In un mondo ormai troppo secolarizzato, che ha reso il corpo unico canone identitario del nostro essere e il credo alimentare via maestra per la salvezza, il sospetto di avere comportamenti non corretti verso il cibo, insostenibili appunto, si insinua come una colpa che rode le nostre povere anime pervase da ideali indotti di purezza e leggerezza alimentari.

Dietro questo termine si nasconde infatti un campo di battaglia ideologico per la conquista del modello nutrizionale virtuoso, che vede di volta in volta nelle bistecche, merendine o scatolame nemici da abbattere, oltre che simboli di una presunta corruzione alimentare della nostra società, a favore della commossa verginità perduta rappresentata dal lampascione o dalla pastinaca.

Nel mare delle diete, perennemente agitato dai sostenitori dei più svariati regimi alimentari, dalle correnti e dagli scismi del cibo-pensiero, vorrei lanciare la scialuppa di salvataggio del cibo-non pensiero, cibo-cibo, cibo svestito da orpelli culturali o simbolici di sorta.

Torniamo quindi all’inizio: sostenibilità oggi significa ricerca di equilibrio tra forze contrapposte che sono alla base della produzione di ogni alimento. Innanzitutto fatica dell’uomo, oggi come sempre, e distribuzione del valore fra i soggetti che partecipano a una determinata filiera e alla conservazione dell’ambiente.

In questo contesto, sostenibilità significa cercare la giusta remunerazione per gli agricoltori, prima che questa diventi il preambolo di conflitti sociali. Ma anche assicurare dignità economica, identitaria e culturale delle persone che producono cibo, conservando il territorio e il paesaggio. In altre parole, l’ideale punto di mezzo fra nostalgie pauperistiche e liberismo selvaggio.

Sostenibilità quindi non si applica a un prodotto alimentare piuttosto che a un altro, a un regime alimentare piuttosto che a un altro. Significa ricerca continua di efficienza ed equilibrio all’interno delle stesse filiere produttive, animali o vegetali, create dall’uomo in secoli di sviluppo e che in secoli hanno costantemente cercato questo compromesso virtuoso.

Un lavoro silenzioso che si basa su conoscenze e tecniche di tipo economico per una gestione evoluta dell’azienda agricola, di tipo ambientale per la riduzione di impatti e consumi legati alla produzione alimentare, di tipo sociale per mantenere l’azienda ancorata al suo territorio e ai valori che esprime.

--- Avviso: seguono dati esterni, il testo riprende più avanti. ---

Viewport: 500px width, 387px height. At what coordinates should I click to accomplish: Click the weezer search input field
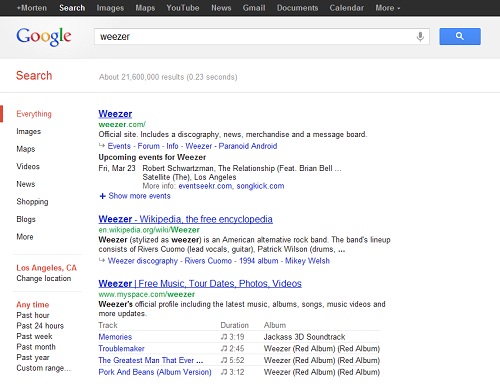coord(255,36)
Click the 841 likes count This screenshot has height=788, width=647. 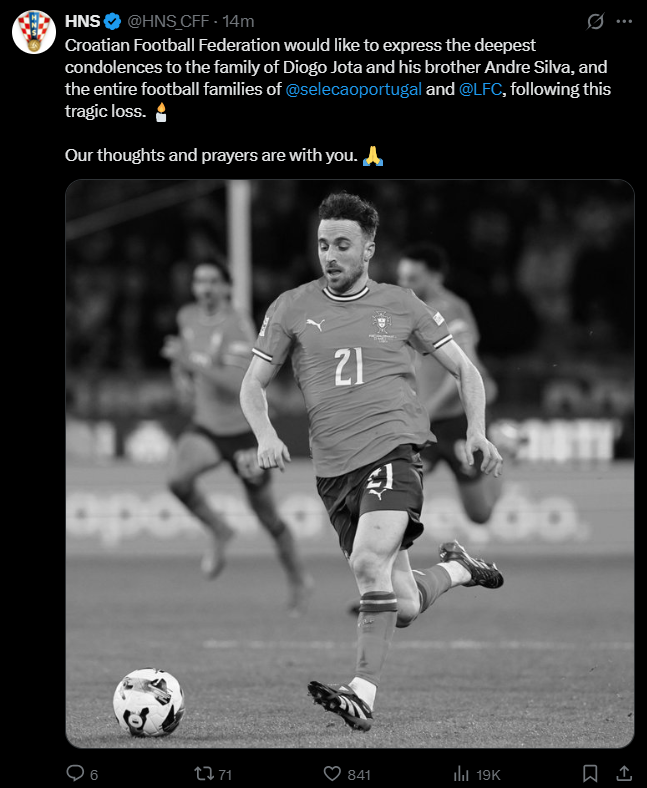(359, 774)
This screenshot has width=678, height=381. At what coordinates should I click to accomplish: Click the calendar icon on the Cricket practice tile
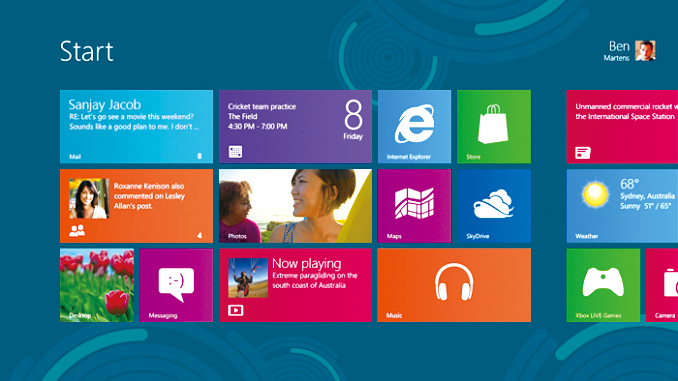pyautogui.click(x=235, y=152)
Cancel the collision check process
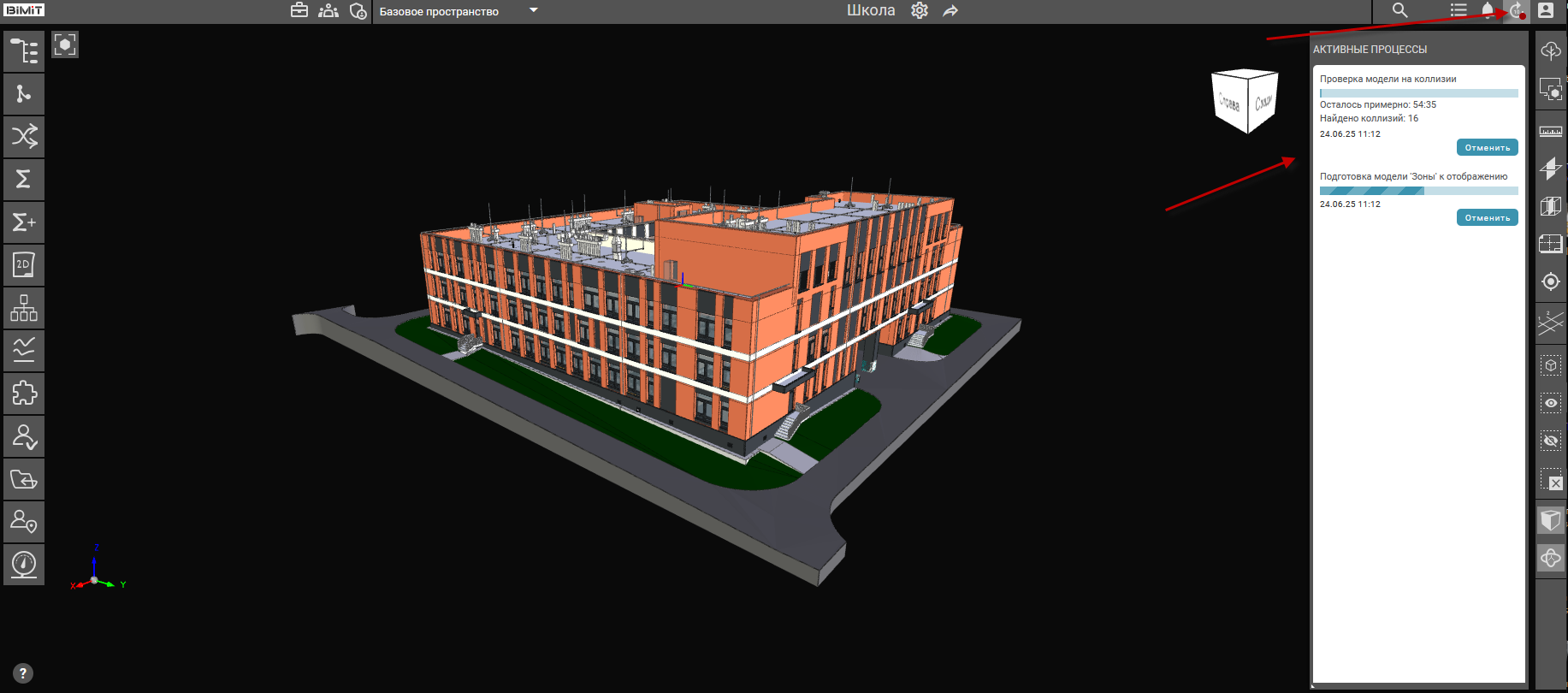Viewport: 1568px width, 693px height. 1487,147
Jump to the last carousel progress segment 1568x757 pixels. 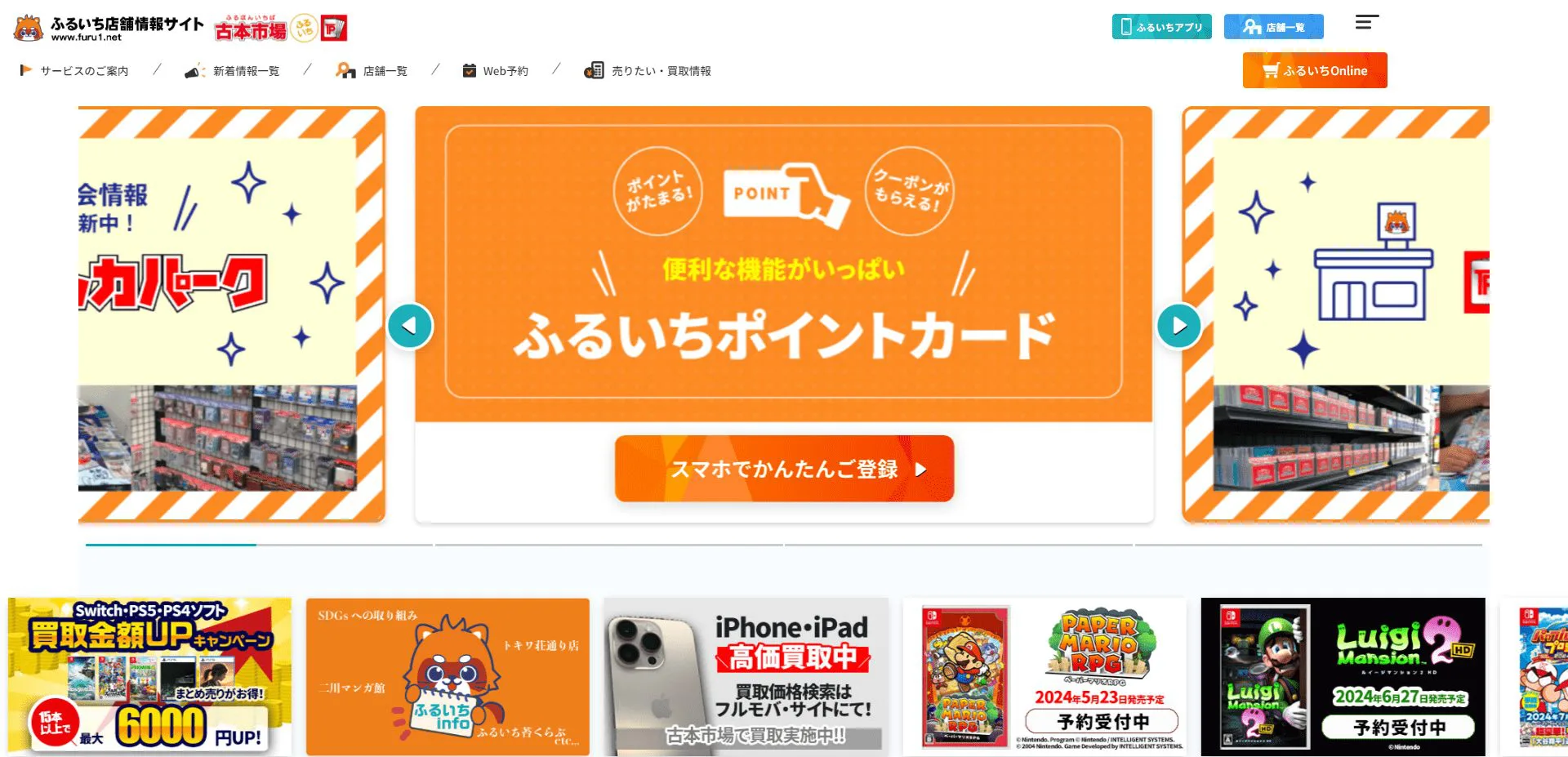(1308, 545)
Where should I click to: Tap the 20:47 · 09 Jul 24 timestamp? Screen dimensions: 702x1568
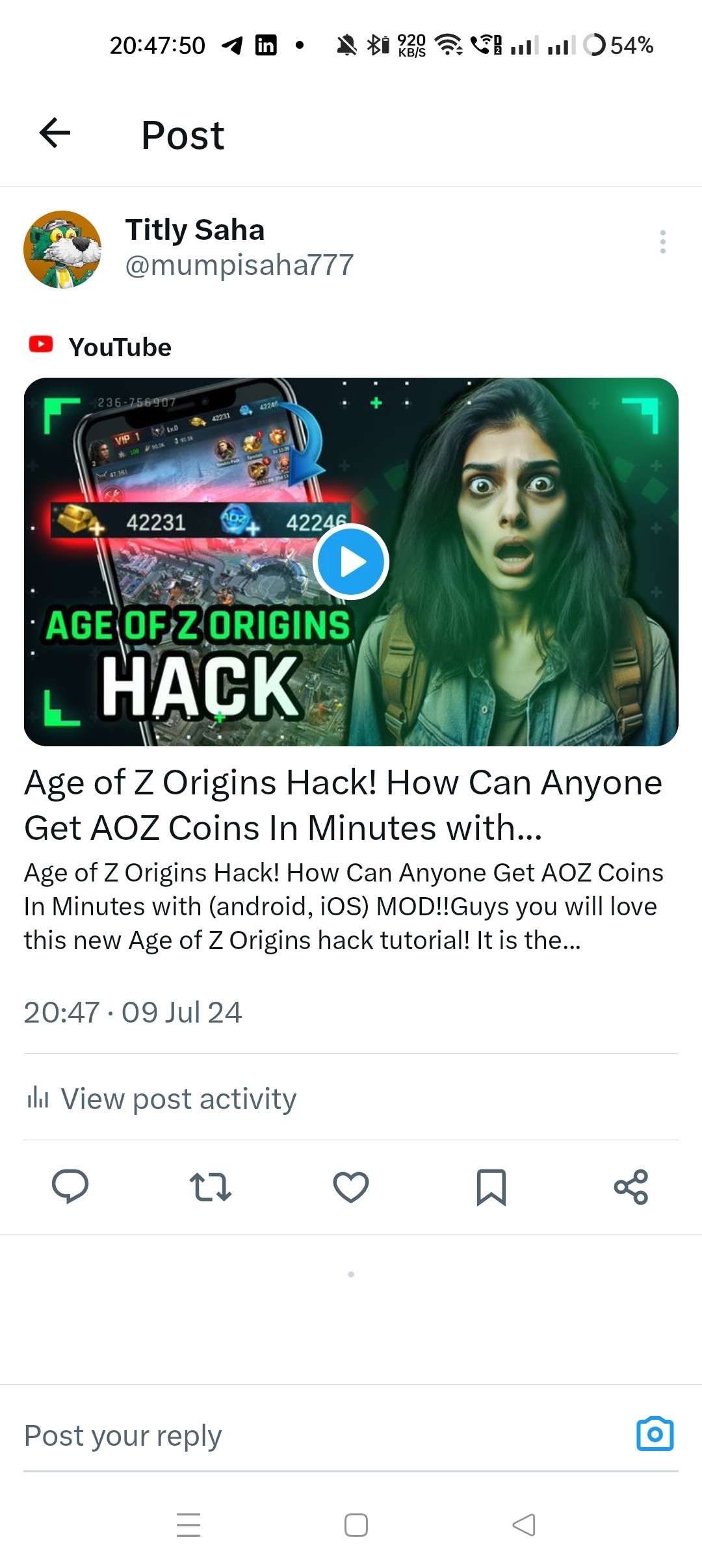click(x=133, y=1012)
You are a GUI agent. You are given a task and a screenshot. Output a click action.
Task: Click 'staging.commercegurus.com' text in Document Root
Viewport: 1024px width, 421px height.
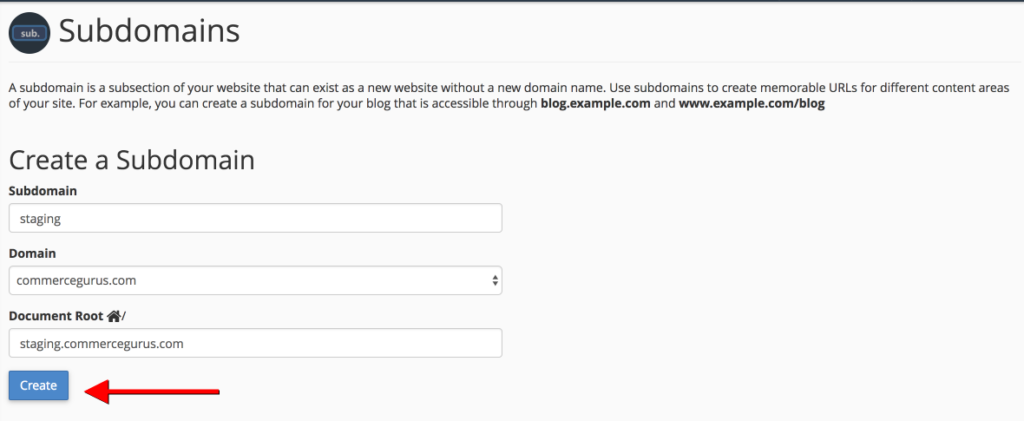(101, 344)
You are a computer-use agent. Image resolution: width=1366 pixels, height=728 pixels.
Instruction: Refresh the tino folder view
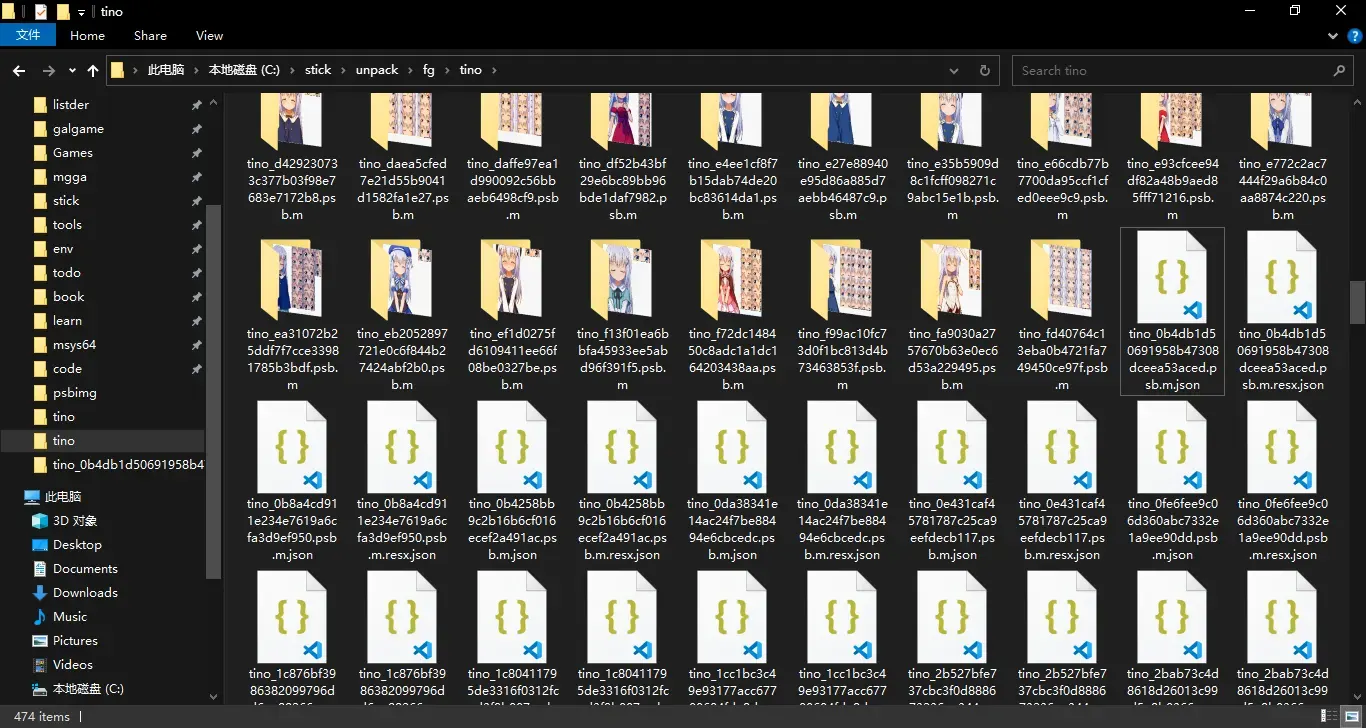point(985,71)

In questo sforzo è necessaria la partecipazione attiva e consapevole del consumatore, che deve acquisire comportamenti alimentari basati soprattutto sulla conoscenza nutrizionale dei prodotti che acquista. Ma anche sul comportamento delle aziende che li vendono, piuttosto che sul significato simbolico degli stessi. Solo con la consapevolezza che il cibo resti cibo e non qualcos’altro, potremmo trattarlo con il giusto rispetto, capirne il prezzo e lasciare ai prodotti non alimentari il soddisfacimento dei nostri bisogni sociali o culturali.